### DATASET CONTENT
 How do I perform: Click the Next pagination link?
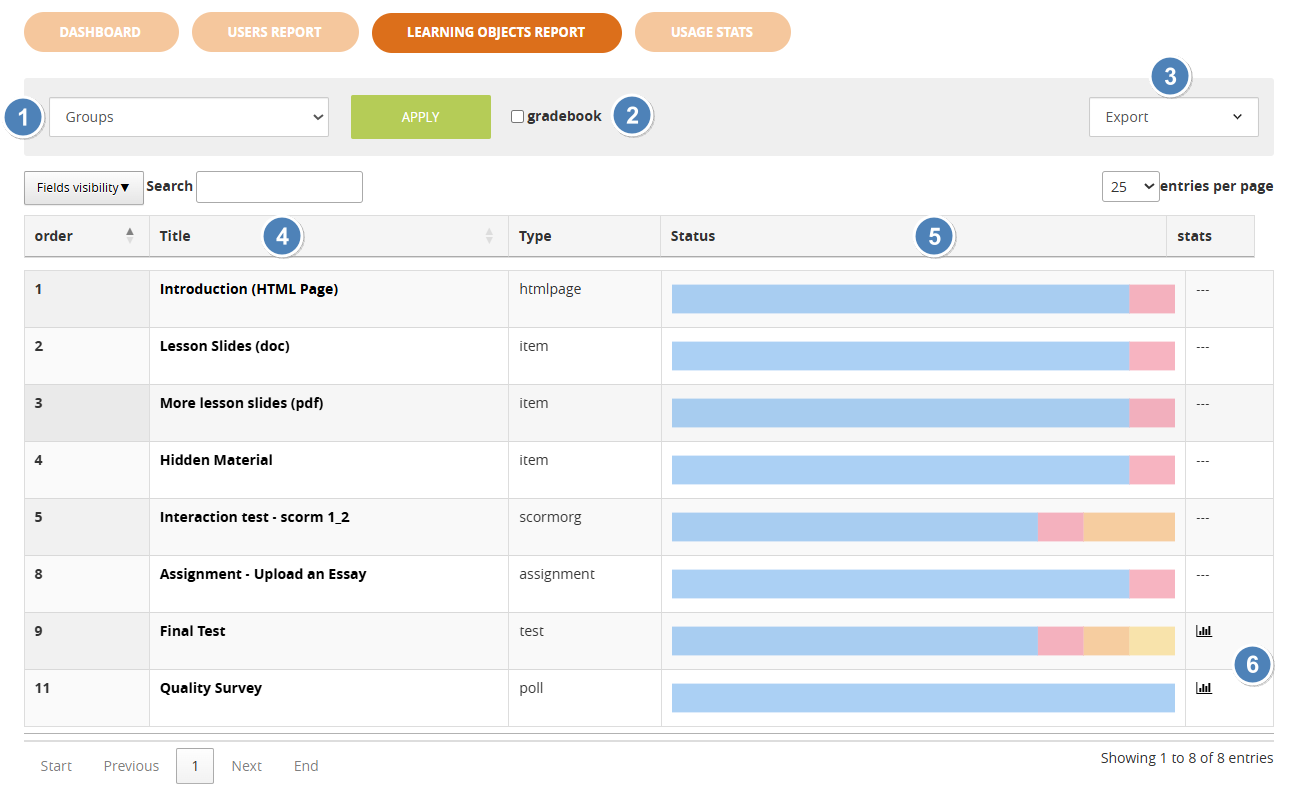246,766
* * *
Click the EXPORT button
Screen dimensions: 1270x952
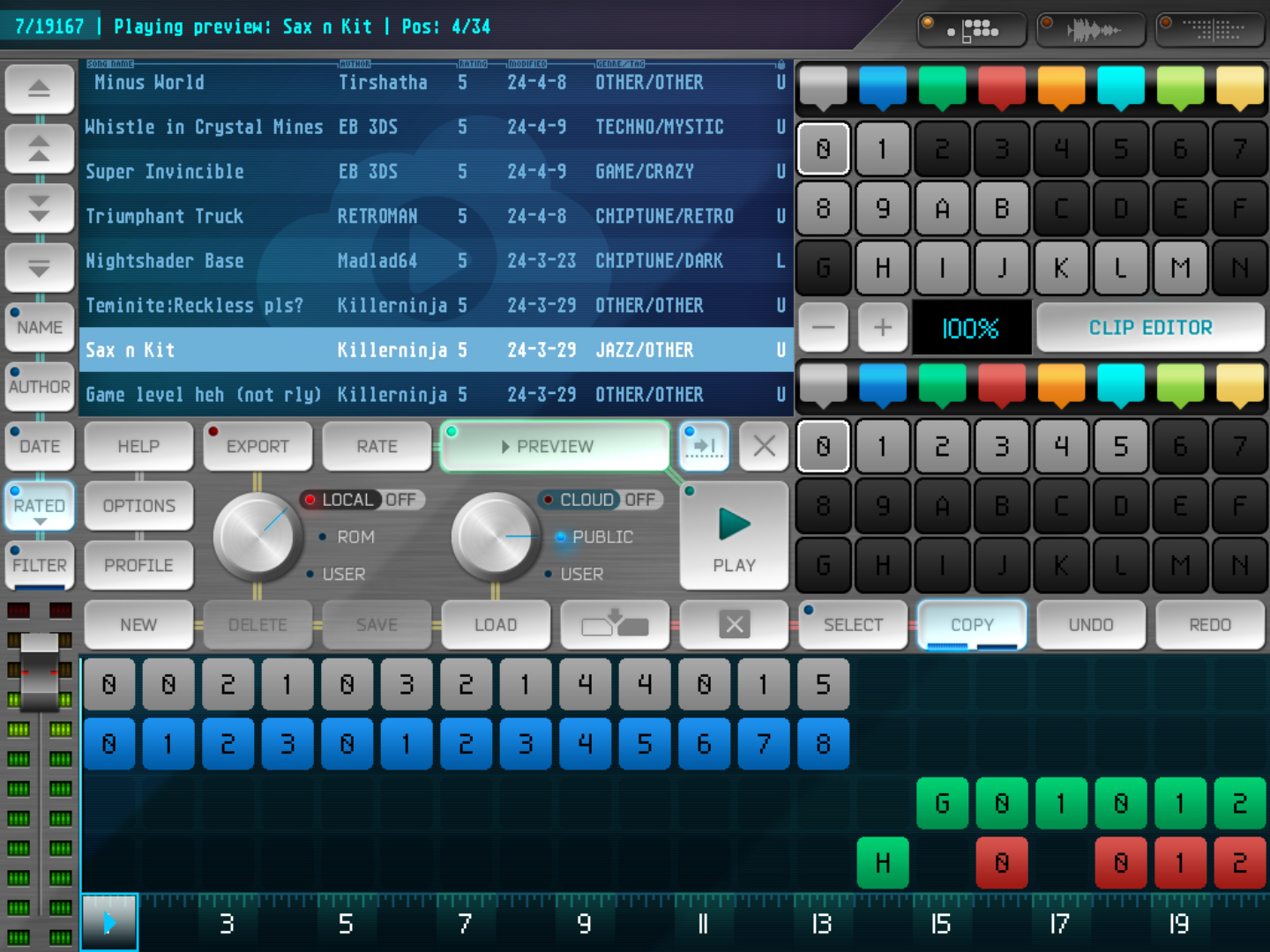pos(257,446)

### EXERCISE PROMPT
Reproduce word for word the entries from the line that contains "Click the EXPORT button" through the line that contains "pos(257,446)", including both of those lines. Leave out the pictures.

### RESULT OF THE EXERCISE
Click the EXPORT button
Screen dimensions: 1270x952
pos(257,446)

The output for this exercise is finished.